Data section: Begin
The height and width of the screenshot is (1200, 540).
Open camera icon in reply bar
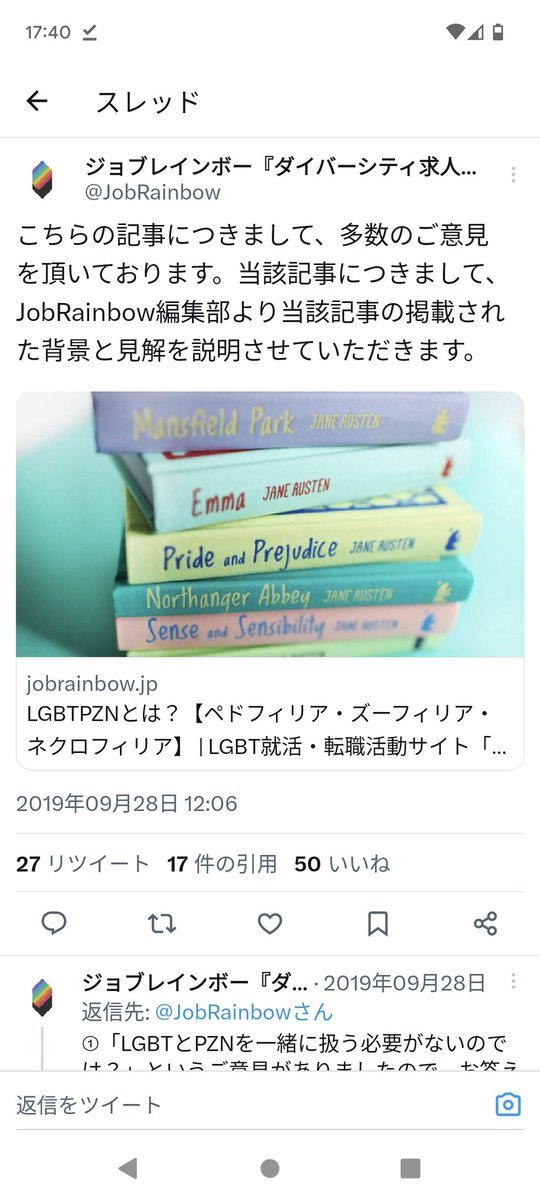509,1104
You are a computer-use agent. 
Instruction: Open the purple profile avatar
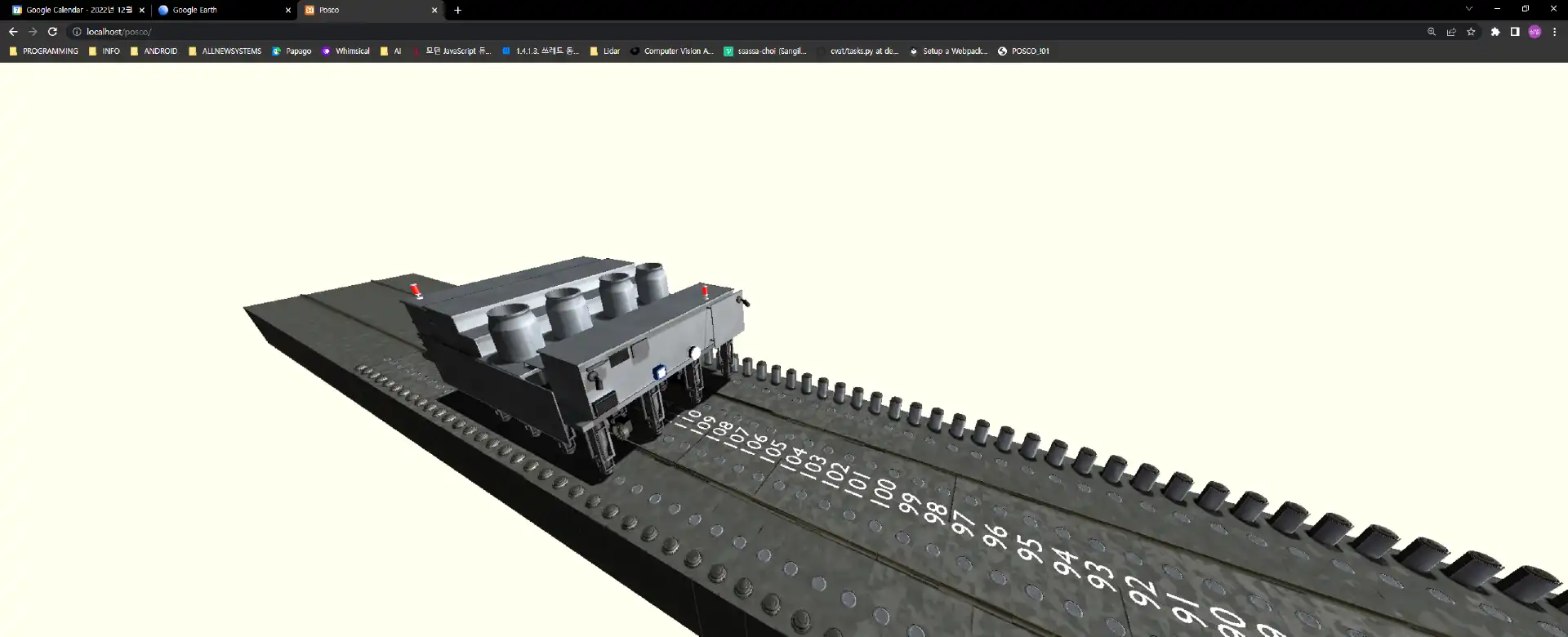[1535, 32]
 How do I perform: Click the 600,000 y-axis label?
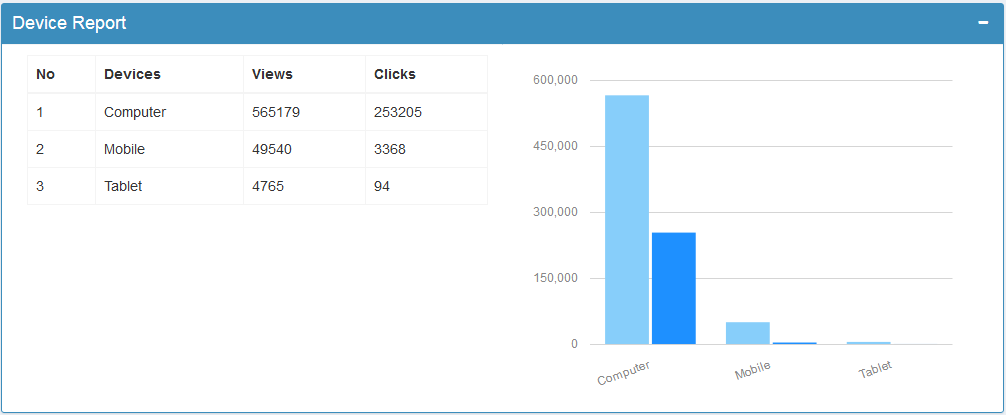click(558, 80)
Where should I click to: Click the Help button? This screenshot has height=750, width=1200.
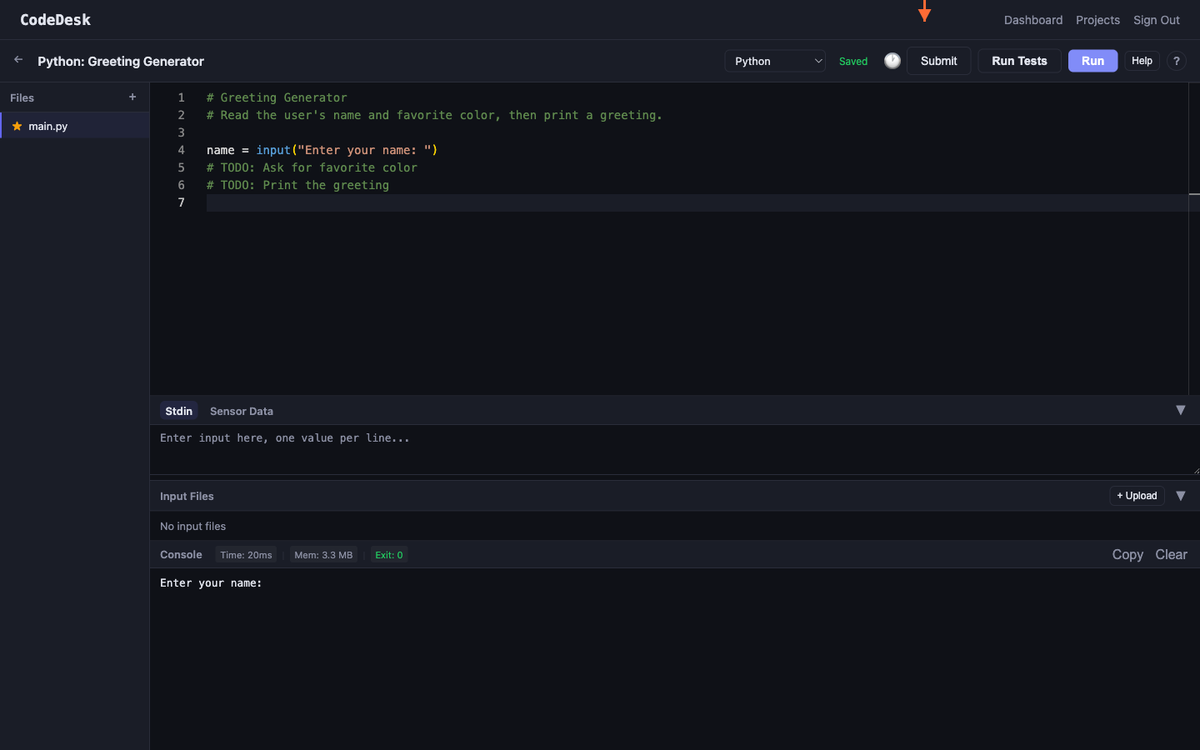click(x=1141, y=61)
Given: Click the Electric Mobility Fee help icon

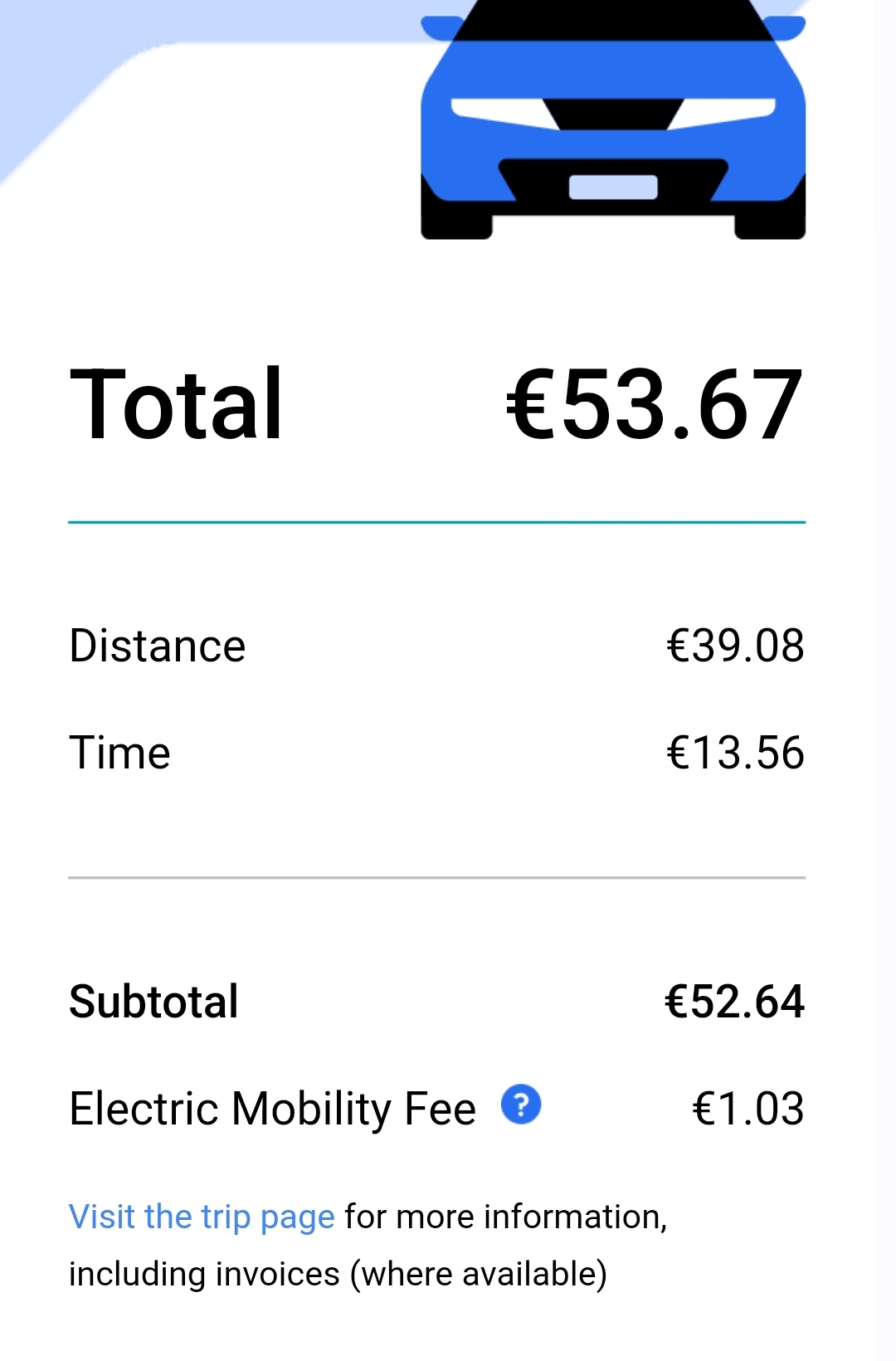Looking at the screenshot, I should click(x=521, y=1105).
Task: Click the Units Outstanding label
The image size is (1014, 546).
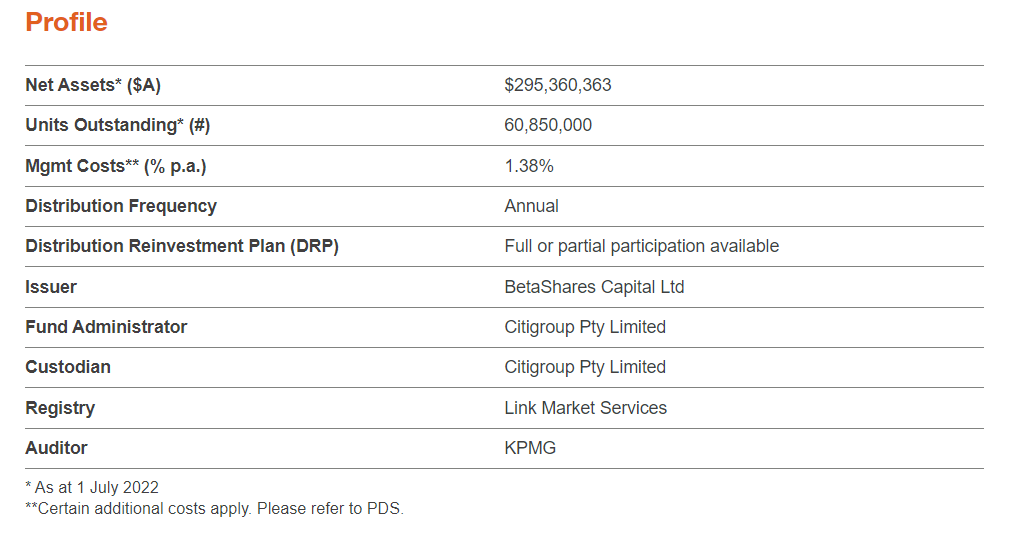Action: tap(117, 125)
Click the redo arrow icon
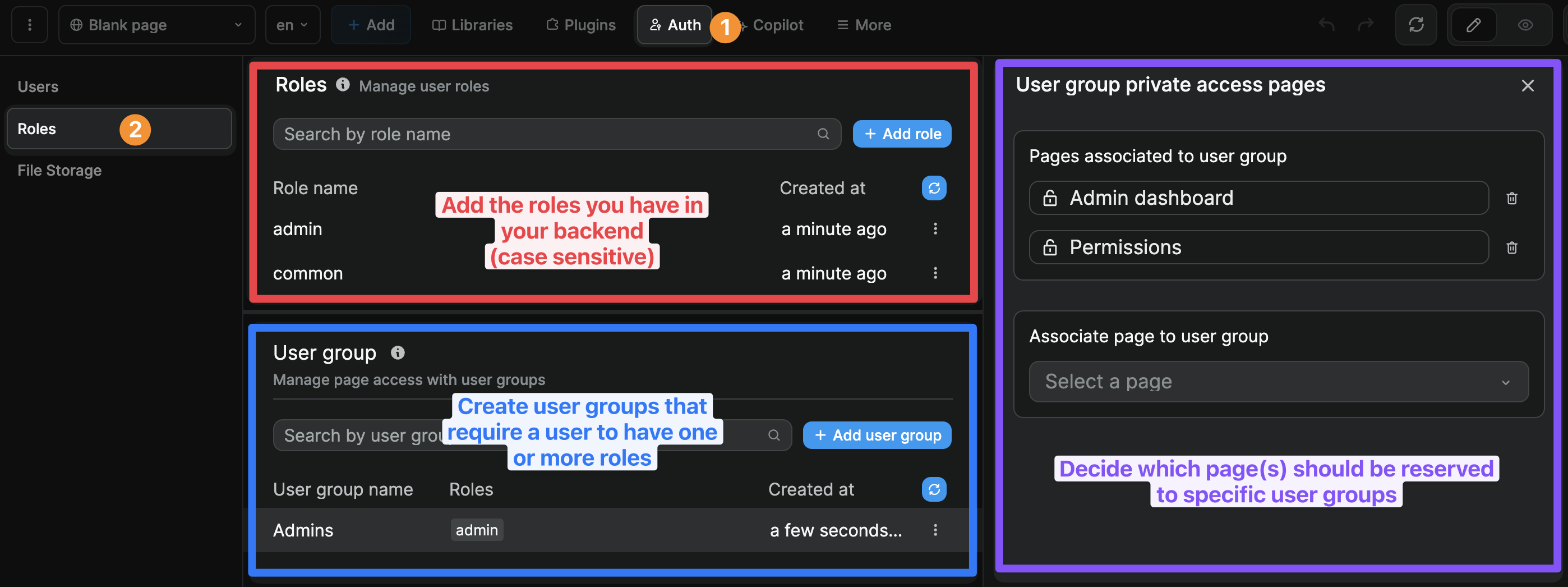This screenshot has width=1568, height=587. [x=1366, y=25]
Data section: End
### Exercise requirements
Print the data above in full and exactly as it appears, skipping the pictures.

### Solution to this problem
The height and width of the screenshot is (1200, 540).
Open camera icon in reply bar
509,1104
You are a computer-use agent. 
Instruction: Open the purple profile avatar
[1535, 32]
 How do I perform: Click the 600,000 y-axis label?
click(558, 80)
Where should I click to: Click the Help button? This screenshot has height=750, width=1200.
click(x=1141, y=61)
Given: Click the Electric Mobility Fee help icon

Looking at the screenshot, I should click(x=521, y=1105).
Task: Click the Units Outstanding label
The image size is (1014, 546).
Action: tap(117, 125)
Click the redo arrow icon
This screenshot has width=1568, height=587. [x=1366, y=25]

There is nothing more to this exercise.